Records for the exercise
++++++++++

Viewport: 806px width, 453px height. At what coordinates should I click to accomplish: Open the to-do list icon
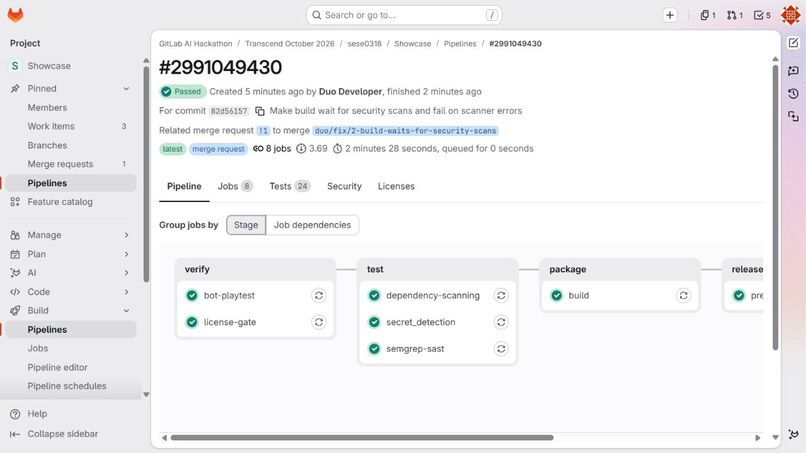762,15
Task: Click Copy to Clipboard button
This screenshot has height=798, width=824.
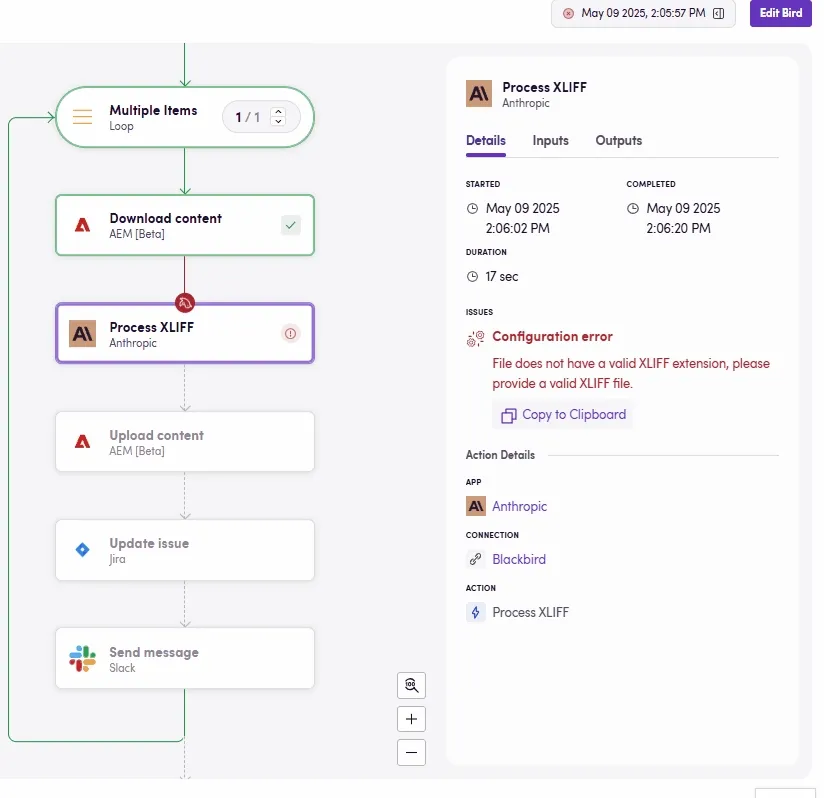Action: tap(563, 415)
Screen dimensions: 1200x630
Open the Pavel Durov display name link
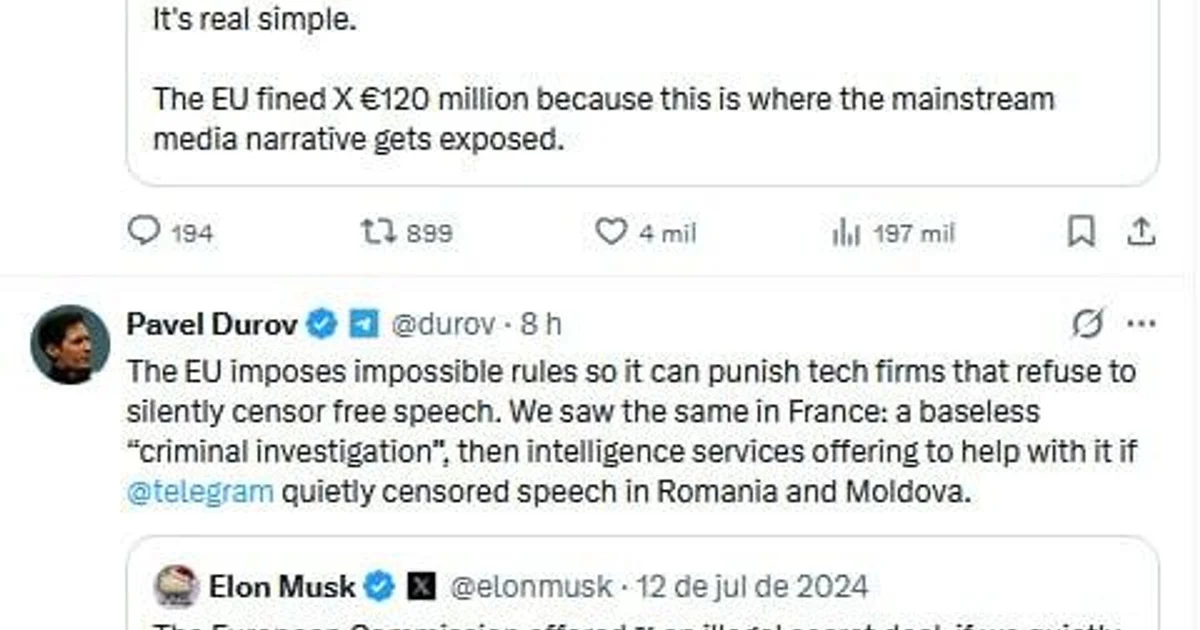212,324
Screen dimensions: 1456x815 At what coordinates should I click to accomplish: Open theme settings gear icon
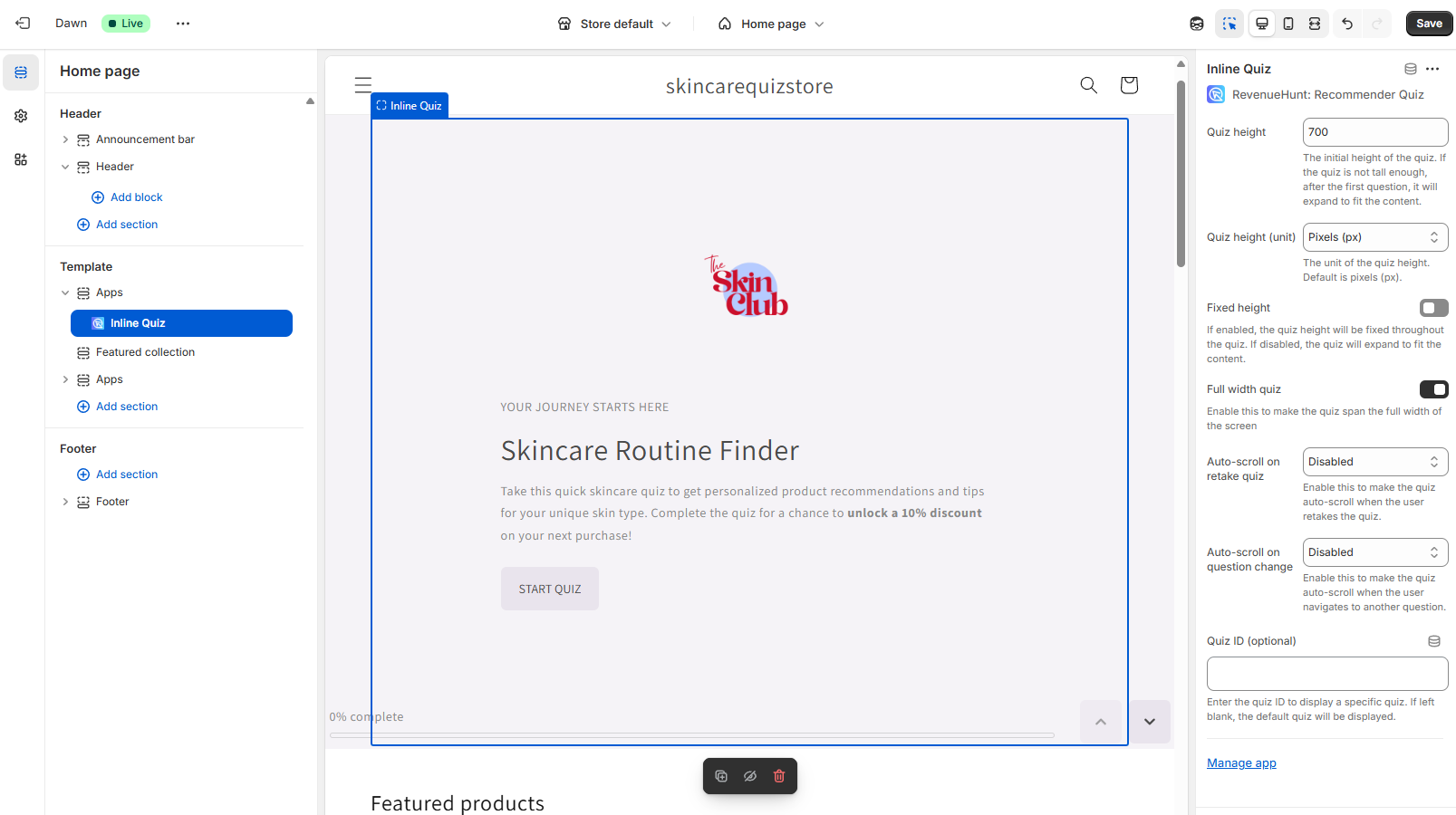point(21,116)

++++++++++

What this task involves
Can you output the data above as a two-column CSV with the columns instruction and location, one row per item, putting each item's text and its answer in separate quoted fields with line breaks replaced by spaces and the pictures left out?

Answer to the task
instruction,location
"Viewport: 806px width, 453px height. At what coordinates should I click to accomplish: Open the to-do list icon","762,15"
"Task: Click Copy to Clipboard button This screenshot has height=798, width=824.","Action: tap(563, 415)"
"Screen dimensions: 1200x630 Open the Pavel Durov display name link","212,324"
"Screen dimensions: 1456x815 At what coordinates should I click to accomplish: Open theme settings gear icon","point(21,116)"